The alternative approach I could think of would be to make an arbitrary segmentation first according to some other model that does not involve the segmentation length, then learn the gamma parameters from that data and use this as a prior for my Poisson.


Ambassador to the humans
If you don't have a prior, why do a Baysian analysis?
You're not much for the Bayesian approach I take it? There are quite a few reasons why somebody might opt to do a bayesian approach even if they don't necessarily have strong/any prior beliefs. One reason would be that it's very difficult/impossible to do the things you want in a frequentist setting. The OP clearly isn't in this situation. One other reason is that it is a lot nicer to interpret things in a bayesian setting. The last reason would be that Bayesians have several formulations why a bayesian route is the 'right' way to do things. So you could be doing it for a philosophical reason. I'm not saying that you have to be a Bayesian. But there definitely reasons why somebody would take a bayesian route even if they have to use some sort of noninformative prior.


Ambassador to the humans
I'll merge this with my previous post later:

OP - If you want to know why many people consider that an uninformative prior consider what the parameters of the posterior distribution are. If the prior parameters are really small do they have much impact on the posterior distribution? The gamma-poisson model is one of the nice ones that we can work out analytically which makes it nice.
Karamnula: While I still don't entirely get what you are doing, it sounds to me like the prior is an integral part of your algorithm: you can't just choose to run without a prior, as I originally suggested. What I would suggest, then, is that you test your system with many different original priors. I would hope that it always converges to the same result across a wide range of original priors. If it does, you can stop worrying about details of the original prior. If it does not, you have a complex engineering problem, not really a statistics problem, on your hands to determine which is the best for your application.


Ambassador to the humans
I guess I can be a little more explicit now. If we assign a gamma prior for our poisson parameter we would have:

\(\pi(\theta) \sim Gamma(\alpha, \beta) = \frac{\beta^\alpha}{\Gamma(\alpha)}\theta^{\alpha -1}e^{-\beta \theta}\)

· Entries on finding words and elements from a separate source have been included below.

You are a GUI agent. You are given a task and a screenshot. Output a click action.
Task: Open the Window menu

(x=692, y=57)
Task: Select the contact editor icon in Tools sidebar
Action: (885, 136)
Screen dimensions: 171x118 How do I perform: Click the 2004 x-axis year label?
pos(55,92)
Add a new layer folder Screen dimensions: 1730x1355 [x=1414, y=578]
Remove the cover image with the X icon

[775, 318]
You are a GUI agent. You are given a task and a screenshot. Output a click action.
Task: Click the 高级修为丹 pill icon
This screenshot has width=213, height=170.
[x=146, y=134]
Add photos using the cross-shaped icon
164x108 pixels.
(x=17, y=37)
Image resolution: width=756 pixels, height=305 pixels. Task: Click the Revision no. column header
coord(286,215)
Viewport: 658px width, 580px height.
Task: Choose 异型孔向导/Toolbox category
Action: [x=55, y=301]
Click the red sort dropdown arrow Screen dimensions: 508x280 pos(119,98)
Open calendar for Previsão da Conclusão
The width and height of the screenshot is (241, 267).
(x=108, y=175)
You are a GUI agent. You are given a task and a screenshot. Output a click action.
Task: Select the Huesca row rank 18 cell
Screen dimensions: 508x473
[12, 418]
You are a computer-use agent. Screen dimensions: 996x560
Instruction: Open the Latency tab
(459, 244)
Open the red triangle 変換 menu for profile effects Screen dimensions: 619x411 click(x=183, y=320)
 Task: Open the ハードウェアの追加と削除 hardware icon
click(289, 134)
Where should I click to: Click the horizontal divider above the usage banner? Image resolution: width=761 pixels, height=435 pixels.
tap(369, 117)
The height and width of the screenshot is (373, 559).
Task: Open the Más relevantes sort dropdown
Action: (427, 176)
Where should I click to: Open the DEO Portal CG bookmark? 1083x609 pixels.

as our prior. I explicitly stated the form of the density because the gamma can be parameterized many different ways. If you go through the motions to analytically figure out what the posterior distribution is we get:

\(p(\theta | y) \sim Gamma(\alpha + \sum_{i=1}^n Y_i, \beta +n) \)

You can see that if we make \(\alpha\) and \(\beta\) really small then they have very little influence on the posterior distribution. Note also that the posterior mean is:

\(E[\theta | y] = \frac{\alpha + \sum_{i=1}^n Y_i}{\beta + n}\)

which if we let \(\alpha\) and \(\beta\) go to zero this approaches the sample mean.
Hi and thank you all who have tried to help me.

Actually the relationship between Poisson and Gamma via conjugation is known to me and I understand the principle well. The hard part for me was that before I have observed any data, I still need some parameter for Poisson process to start doing the simulation. Meaning that I have to draw some value from the initial Gamma(a, b).

But I also understand now that maybe I don't have to set the gamma parameters so small as 0.001 and it's enough for them to be somewhere around 0.2 and 0.1, and they still don't influence posterior much.

In that sense I agree that the most reasonable thing to do would be to try different priors and see if they affect the result or not.

Anyway, I got some thoughts and I think I can go further with my work now.